→ **What you will do**
Every record must be copied exactly, from first line to last.
-- Exercise materials follows --
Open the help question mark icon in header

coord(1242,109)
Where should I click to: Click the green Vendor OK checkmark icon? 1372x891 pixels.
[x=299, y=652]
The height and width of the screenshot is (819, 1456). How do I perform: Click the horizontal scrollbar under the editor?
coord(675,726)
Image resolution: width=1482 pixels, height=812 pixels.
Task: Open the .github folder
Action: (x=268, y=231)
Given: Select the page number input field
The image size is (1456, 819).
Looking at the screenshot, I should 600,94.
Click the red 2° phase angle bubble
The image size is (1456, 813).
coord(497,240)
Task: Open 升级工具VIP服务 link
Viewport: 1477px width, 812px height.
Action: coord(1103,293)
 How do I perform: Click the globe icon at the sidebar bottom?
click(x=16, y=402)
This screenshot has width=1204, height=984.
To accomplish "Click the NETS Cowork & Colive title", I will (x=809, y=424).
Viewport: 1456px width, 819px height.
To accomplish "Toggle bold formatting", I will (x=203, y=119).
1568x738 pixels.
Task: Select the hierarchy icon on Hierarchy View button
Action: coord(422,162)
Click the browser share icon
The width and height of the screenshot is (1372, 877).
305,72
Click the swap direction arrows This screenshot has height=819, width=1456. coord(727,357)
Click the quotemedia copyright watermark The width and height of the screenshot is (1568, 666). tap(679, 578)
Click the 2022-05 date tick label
-- Exercise materials concluded --
→ **Finished exercise**
Open the help question mark icon in header

coord(1242,109)
Where should I click to: Click the green Vendor OK checkmark icon? 1372x891 pixels.
[x=299, y=652]
The height and width of the screenshot is (819, 1456). How do I perform: Click the horizontal scrollbar under the editor?
coord(675,726)
Image resolution: width=1482 pixels, height=812 pixels.
Task: Open the .github folder
Action: (x=268, y=231)
Given: Select the page number input field
The image size is (1456, 819).
Looking at the screenshot, I should 600,94.
Click the red 2° phase angle bubble
The image size is (1456, 813).
coord(497,240)
Task: Open 升级工具VIP服务 link
Viewport: 1477px width, 812px height.
Action: coord(1103,293)
 How do I perform: Click the globe icon at the sidebar bottom?
click(x=16, y=402)
This screenshot has width=1204, height=984.
To accomplish "Click the NETS Cowork & Colive title", I will (x=809, y=424).
Viewport: 1456px width, 819px height.
To accomplish "Toggle bold formatting", I will (x=203, y=119).
1568x738 pixels.
Task: Select the hierarchy icon on Hierarchy View button
Action: coord(422,162)
Click the browser share icon
The width and height of the screenshot is (1372, 877).
305,72
Click the swap direction arrows This screenshot has height=819, width=1456. coord(727,357)
Click the quotemedia copyright watermark The width and height of the screenshot is (1568, 666). tap(679, 578)
Click the 2022-05 date tick label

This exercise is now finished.